In Brandenburg ist die SPD von Ministerpräsident Dietmar Woidke in der Umfrage mit 22 Prozent hinter der AfD ebenfalls nur noch zweitstärkste Kraft, gefolgt von der CDU mit 16 Prozent. Wie in Sachsen hätten auch in Brandenburg SPD, CDU und Grüne weiterhin gemeinsam eine Mehrheit. Die Grünen kommen auf sieben Prozent, die Linke liegt bei sechs Prozent. Die Freien Wähler, die bereits im Potsdamer Landtag vertreten sind, kommen auf fünf Prozent. Das Wagenknecht-Bündnis liegt bei vier Prozent. In Brandenburg wird am 22. September gewählt.
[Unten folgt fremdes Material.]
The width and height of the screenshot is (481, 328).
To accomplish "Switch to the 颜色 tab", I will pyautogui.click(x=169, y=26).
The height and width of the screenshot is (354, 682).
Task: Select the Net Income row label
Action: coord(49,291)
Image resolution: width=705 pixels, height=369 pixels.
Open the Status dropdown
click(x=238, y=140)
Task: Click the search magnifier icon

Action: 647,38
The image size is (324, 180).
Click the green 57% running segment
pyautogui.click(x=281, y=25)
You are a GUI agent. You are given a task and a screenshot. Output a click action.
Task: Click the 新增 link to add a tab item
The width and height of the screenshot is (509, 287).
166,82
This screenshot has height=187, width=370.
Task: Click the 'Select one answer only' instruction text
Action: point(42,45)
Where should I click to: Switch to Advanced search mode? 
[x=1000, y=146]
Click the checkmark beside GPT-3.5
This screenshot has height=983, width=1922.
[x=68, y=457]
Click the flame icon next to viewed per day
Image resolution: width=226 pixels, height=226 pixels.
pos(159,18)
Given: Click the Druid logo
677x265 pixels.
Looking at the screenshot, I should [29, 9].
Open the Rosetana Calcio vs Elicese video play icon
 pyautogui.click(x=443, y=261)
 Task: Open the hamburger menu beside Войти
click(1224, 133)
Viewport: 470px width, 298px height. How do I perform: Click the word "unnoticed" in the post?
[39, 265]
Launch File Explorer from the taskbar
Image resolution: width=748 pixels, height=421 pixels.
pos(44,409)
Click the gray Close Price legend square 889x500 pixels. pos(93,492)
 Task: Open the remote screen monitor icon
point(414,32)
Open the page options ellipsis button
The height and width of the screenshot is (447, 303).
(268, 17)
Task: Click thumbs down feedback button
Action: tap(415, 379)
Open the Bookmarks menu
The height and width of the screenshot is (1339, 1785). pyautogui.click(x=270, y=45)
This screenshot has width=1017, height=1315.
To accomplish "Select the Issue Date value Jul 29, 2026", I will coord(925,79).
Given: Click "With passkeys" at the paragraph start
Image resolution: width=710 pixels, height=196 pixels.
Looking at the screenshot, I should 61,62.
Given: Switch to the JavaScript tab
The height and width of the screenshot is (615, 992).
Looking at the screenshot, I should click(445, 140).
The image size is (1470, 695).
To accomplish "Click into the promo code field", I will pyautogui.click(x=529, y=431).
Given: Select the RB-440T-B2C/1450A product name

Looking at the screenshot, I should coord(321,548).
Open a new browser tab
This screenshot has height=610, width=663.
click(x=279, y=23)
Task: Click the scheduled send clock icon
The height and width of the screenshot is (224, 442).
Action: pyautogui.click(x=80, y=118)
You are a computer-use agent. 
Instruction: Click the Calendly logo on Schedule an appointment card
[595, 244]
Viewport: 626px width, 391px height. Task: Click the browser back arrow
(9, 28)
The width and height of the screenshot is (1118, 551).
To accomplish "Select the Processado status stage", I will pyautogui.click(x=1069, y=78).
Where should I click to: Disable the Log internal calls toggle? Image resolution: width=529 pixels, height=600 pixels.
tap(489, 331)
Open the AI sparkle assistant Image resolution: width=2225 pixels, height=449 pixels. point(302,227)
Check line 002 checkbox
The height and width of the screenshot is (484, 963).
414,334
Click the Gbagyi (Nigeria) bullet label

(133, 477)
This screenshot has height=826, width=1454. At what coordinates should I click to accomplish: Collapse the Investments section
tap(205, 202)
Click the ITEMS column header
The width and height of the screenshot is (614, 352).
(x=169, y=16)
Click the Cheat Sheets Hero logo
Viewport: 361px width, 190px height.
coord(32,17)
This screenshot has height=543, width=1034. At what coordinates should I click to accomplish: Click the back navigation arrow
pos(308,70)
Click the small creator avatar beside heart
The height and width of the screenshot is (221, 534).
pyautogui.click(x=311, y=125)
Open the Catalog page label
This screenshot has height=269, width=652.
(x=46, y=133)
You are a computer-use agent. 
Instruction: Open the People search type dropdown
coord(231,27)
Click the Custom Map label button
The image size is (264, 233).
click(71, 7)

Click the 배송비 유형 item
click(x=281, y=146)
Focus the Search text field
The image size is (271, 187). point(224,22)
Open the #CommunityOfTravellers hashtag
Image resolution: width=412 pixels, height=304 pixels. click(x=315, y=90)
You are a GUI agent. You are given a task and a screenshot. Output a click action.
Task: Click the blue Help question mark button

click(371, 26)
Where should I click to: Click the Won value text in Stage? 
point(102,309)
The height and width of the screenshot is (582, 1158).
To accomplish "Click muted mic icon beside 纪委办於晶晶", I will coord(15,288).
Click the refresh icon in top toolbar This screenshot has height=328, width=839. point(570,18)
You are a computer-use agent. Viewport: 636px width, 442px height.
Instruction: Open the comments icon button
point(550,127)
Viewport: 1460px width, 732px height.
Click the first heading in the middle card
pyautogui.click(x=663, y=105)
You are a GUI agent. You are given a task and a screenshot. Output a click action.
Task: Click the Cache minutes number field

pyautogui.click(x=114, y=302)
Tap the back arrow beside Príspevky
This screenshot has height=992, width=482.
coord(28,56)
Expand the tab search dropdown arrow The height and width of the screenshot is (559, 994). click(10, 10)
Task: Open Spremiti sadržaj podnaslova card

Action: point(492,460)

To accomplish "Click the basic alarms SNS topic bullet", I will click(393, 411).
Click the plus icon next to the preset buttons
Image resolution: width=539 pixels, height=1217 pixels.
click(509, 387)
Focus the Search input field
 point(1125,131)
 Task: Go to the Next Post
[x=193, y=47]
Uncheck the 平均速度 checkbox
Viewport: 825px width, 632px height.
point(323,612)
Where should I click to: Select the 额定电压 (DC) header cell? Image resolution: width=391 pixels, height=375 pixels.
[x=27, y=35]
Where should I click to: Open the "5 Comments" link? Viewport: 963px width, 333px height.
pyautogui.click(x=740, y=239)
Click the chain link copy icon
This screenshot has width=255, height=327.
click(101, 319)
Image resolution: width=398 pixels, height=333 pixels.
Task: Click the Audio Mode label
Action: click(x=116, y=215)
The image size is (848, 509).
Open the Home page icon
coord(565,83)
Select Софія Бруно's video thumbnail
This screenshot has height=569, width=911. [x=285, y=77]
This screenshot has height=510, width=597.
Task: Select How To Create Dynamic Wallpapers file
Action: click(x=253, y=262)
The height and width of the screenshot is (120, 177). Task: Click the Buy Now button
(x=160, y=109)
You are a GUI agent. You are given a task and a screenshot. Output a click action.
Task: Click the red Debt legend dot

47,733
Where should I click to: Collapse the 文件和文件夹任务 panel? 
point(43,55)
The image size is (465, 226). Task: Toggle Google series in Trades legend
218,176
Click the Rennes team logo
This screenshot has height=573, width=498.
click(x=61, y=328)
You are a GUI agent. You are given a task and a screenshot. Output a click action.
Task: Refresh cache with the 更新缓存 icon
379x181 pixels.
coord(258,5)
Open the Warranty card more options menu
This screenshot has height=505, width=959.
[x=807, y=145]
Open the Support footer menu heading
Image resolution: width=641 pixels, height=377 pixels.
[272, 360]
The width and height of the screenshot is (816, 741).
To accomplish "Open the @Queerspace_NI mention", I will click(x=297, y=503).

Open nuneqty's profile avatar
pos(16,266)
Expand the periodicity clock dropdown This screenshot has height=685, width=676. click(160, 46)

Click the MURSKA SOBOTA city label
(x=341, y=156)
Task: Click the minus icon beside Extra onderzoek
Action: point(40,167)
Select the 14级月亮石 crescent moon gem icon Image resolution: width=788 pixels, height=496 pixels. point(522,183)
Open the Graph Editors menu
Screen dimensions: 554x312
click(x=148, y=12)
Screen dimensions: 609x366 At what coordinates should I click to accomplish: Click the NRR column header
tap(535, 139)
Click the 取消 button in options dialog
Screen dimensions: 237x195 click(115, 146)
Sachsens CDU-Ministerpräsident Kretschmer warf der Ampelregierung vor, sie habe "mit einer Vielzahl von Einzelentscheidungen eine Stimmung mit viel Groll und Wut produziert". Dass die AfD in Sachsen vor der CDU liege, habe sich aufgrund des "Ampel-Hickhacks in Berlin" ergeben, sagte Kretschmer dem "Handelsblatt". Er gab sich zugleich zuversichtlich: "Das kann sich alles wieder ändern."

Thüringens CDU-Landes- und Fraktionschef Mario Voigt sieht eine Wechselstimmung im Freistaat. "Die links-grüne Ramelow-Koalition hat keine Mehrheit mehr, die Menschen wollen den Wechsel", sagte er der "Welt". Zugleich attackierte er AfD-Landeschef Björn Höcke. Es sei ausgeschlossen, das Land "einem westdeutschen Oberlehrer, der die Demokratie verachtet, zu überlassen". Für die CDU schloss Voigt erneut eine Zusammenarbeit mit der AfD oder der Linken aus.

Sollte bei der Wahl zum Ministerpräsidenten im Thüringer Landtag in den ersten beiden Wahlgängen keiner der Kandidaten eine Mehrheit bekommen, will Voigt nach eigenem Bekunden in den dritten Wahlgang ziehen. Es sei klar, "dass wenn es einen dritten Wahlgang gibt, die CDU antreten wird". Forsa befragte in Sachsen, Thüringen und Brandenburg zwischen dem 6. beziehungsweise 7. Januar und 10. Januar jeweils mehr als tausend Wahlberechtigte.